Try http://dotcrimeManifesto.com/
I refer you to this post.
http://undeadly.org/cgi?action=article&sid=20070725193920
Jakob Schlyter (jakob@) wrote to misc@:
as some of you may have noticed, a new weakness in BIND 9 has
recently been discovered. using this weakness, an attacker can
remotely poison the cache of any BIND 9 server. the attacker can do
this due to a weakness in the transaction ID generation algorithm used.
when BIND 9 was first imported into OpenBSD, we decided not to use
the default ID generation algorithm (LFSR, Linear Feedback Shift
Register) but to use a more proven algorithm (LCG, Linear
Congruential Generator) instead. thanks to this wise decision, the
BIND 9 shipped with OpenBSD does not have this weakness.
the proactive security of OpenBSD strikes again,
jakob
ref: http://www.trusteer.com/docs/bind9dns.html
Yeah, other sources are similar, and Zener diodes are probably the easiest devices to produce noisier versions of (and still maintain high noie quality). I mention resistors mainly because the physics behind them is the easiest to understand.
read it , understand it ... then reply.
http://www.nabble.com/prng-and-a-fix-wich-should-(not-)-happen..--to15399833.html
Because it is not part of the standard PC architecture ?
After the Nth time someone as approached me talking about flaws in BIND's random number generator I just have to ask myself, why the hell do the bind people, with no real cryptographic knowledge, think they can write their own?
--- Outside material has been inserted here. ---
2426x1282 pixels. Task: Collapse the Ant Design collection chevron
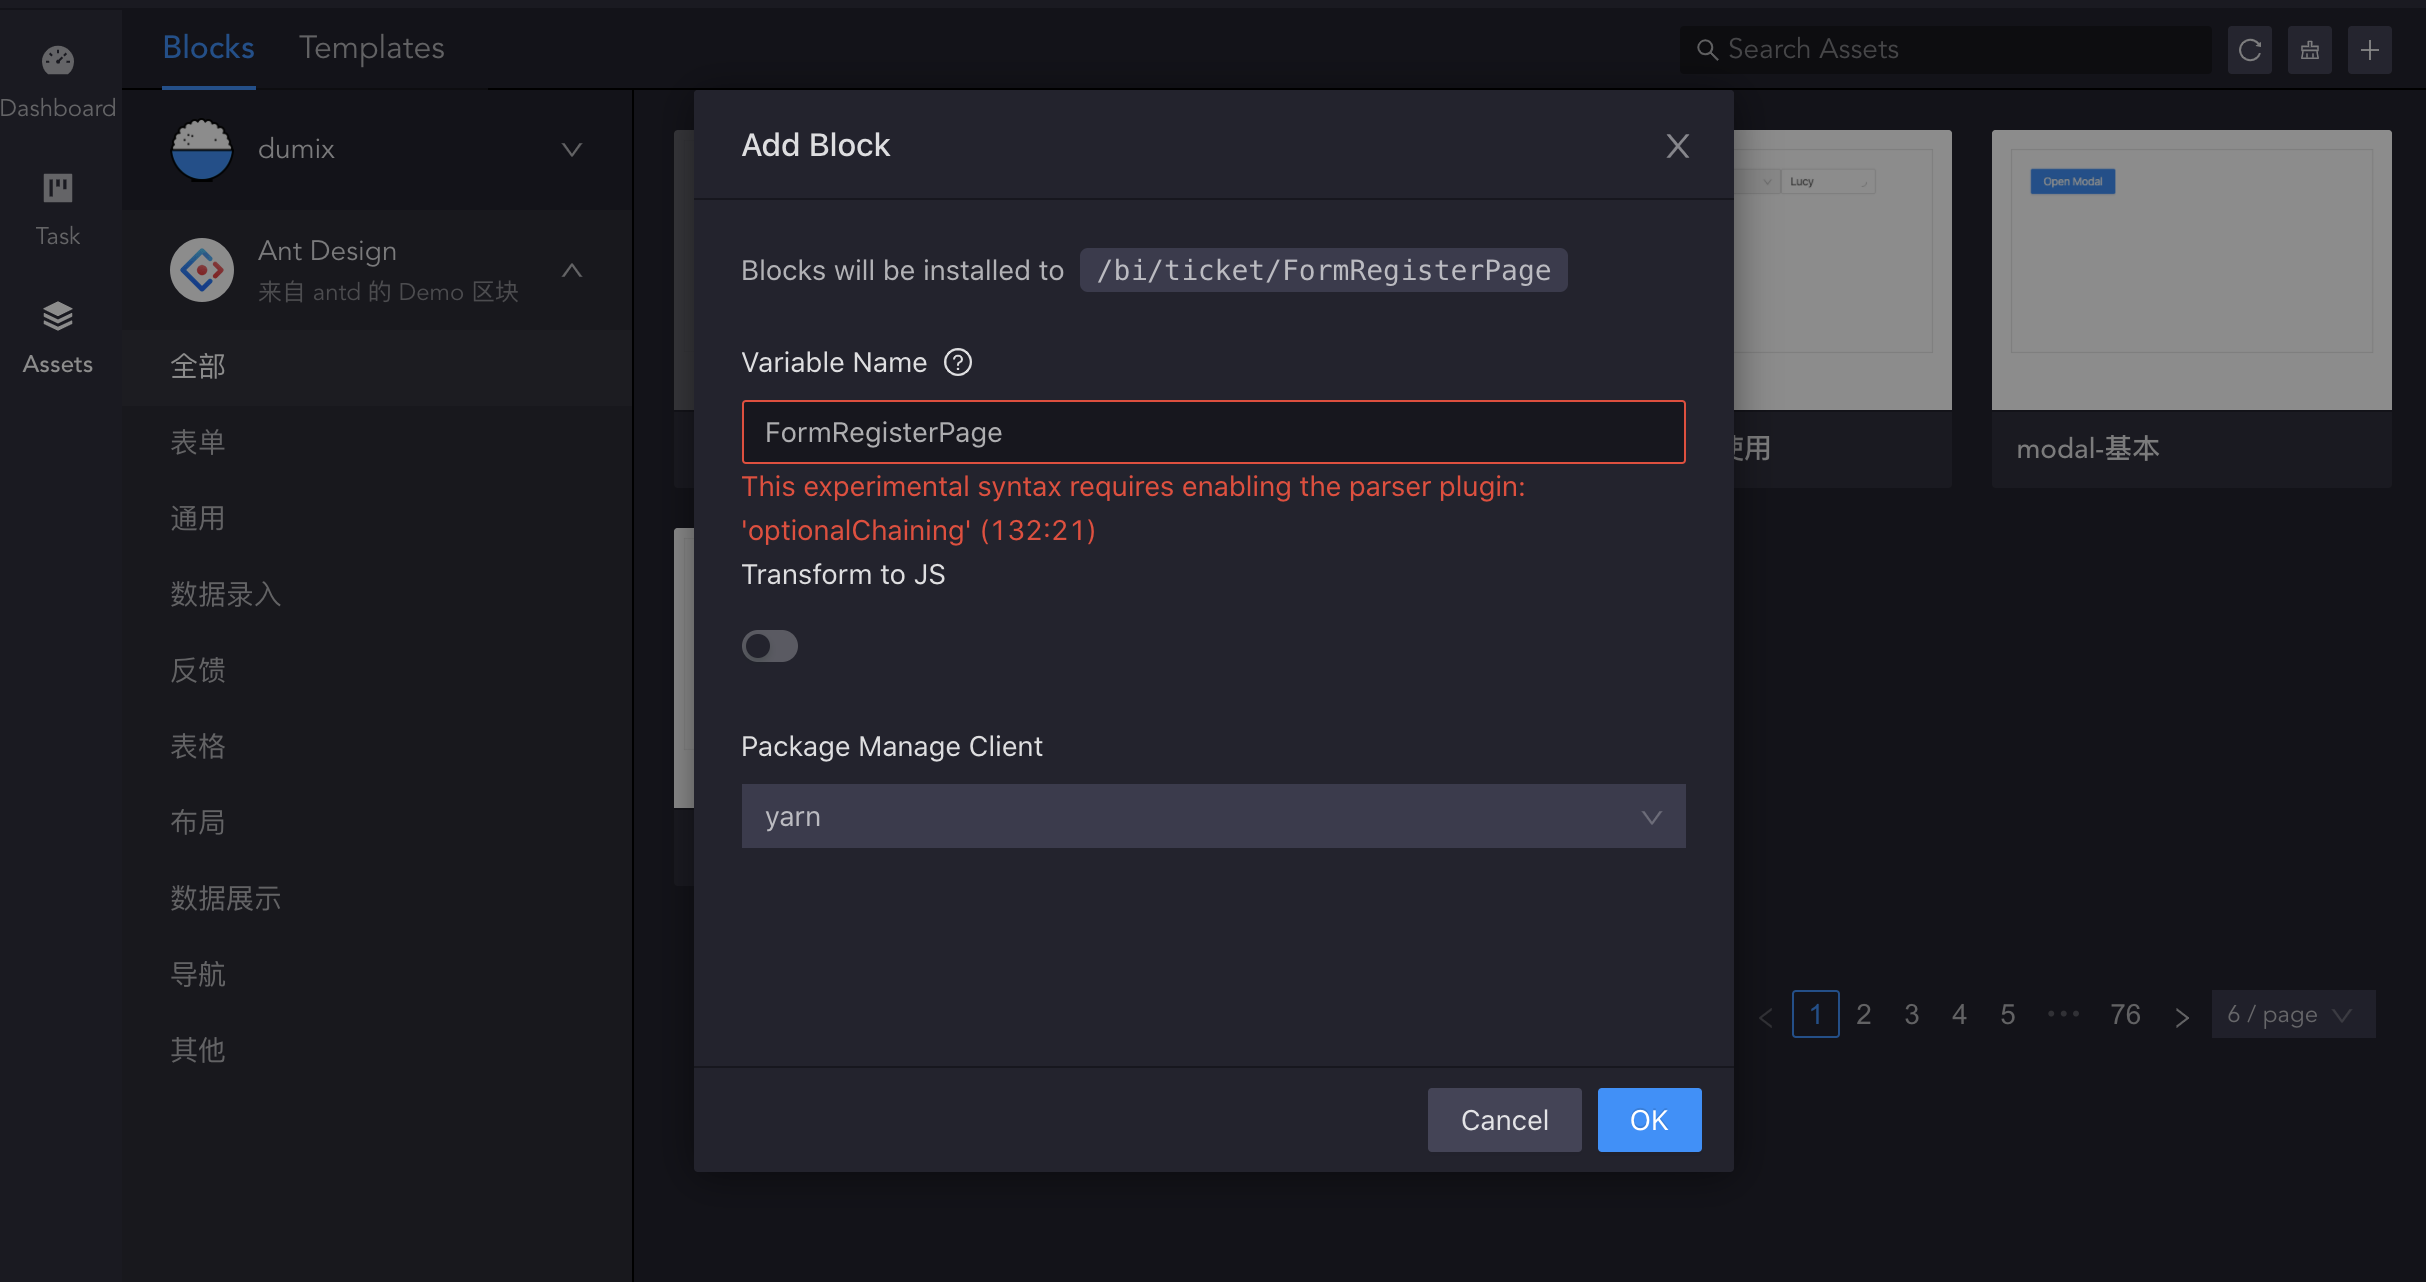coord(572,270)
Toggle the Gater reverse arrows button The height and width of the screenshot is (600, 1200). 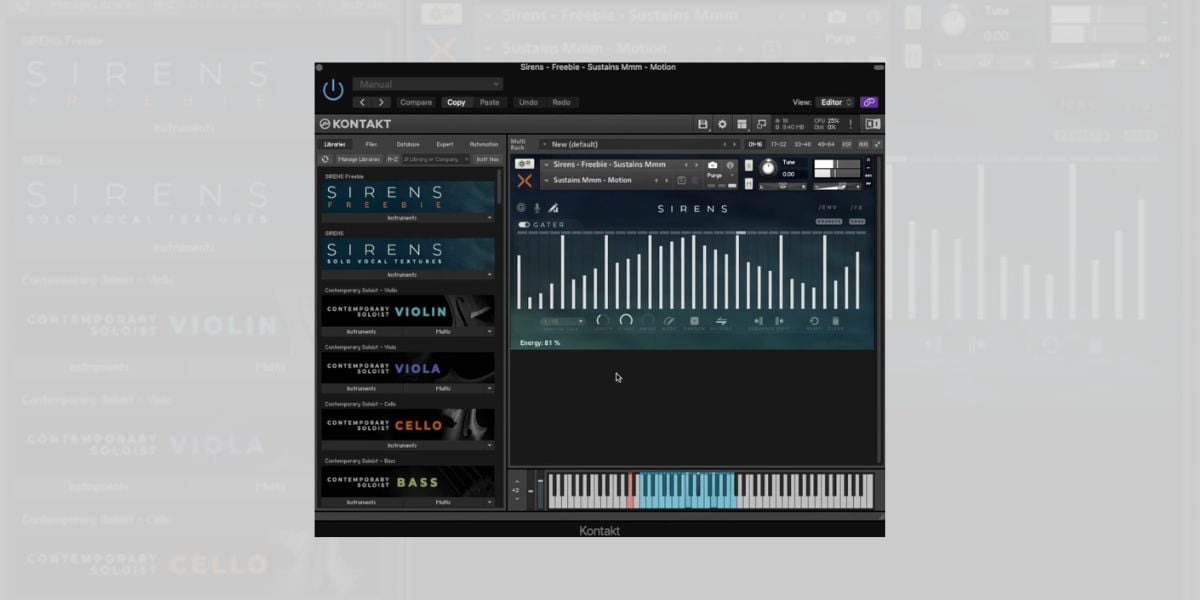click(719, 321)
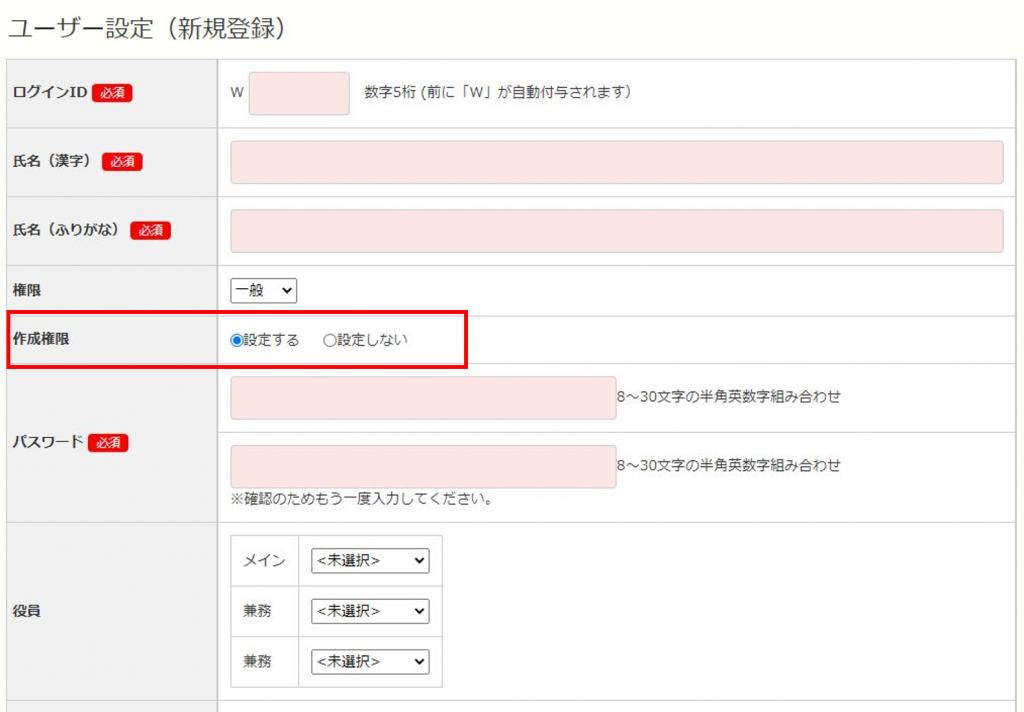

Bind doesn't seem to even have an option to use the OS's PRNG.
I had an interesting discussion with Amit regarding all the hacks people (including the Bind people) do to try to roll their own random number generator and it prompted me to review our own IP randomization code (and the 'off' default). After review I was decidedly uneasy about its secureness, mainly because it was trying to use an algorithmically generated cycle for a tiny namespace (16 bits, actually 15 the way it was coded). The problem with the IP sequence space is that you can't just randomize it, you also have to ensure that sequence numbers are not immediately repeated. DNS has similar issues.
I gave up trying to improve the algorithm and decided to throw in the towel and allocate 128KB of memory to do a look-ahead running shuffle of the 65536 possible sequence number using the system's PRNG. It's not possible to do better then that, frankly. We also decided to turn on ip randomization by default.
So that brings me back to the question: Why the hell doesn't bind have an option to use the system PRNG? Not all systems have a good random number generator, but I trust ours far more then the junk coded into bind. For that matter, I don't really mind if bind ate another 128K of memory to secure its own sequence space, if that is what it takes.
I know enough about cryptology to know that I am not a cryptographer. But regardless of that, I can still get a good feel for someone else's code and what BIND does scares me. The y need to change their code to default to something more secure, even if it is memory intensive. If they want to give their users the option to use the less memory intensive algorithm that's fine with me, but the default needs to be more secure.
DNS has its own design issues, but that is no excuse for software to exasperate them.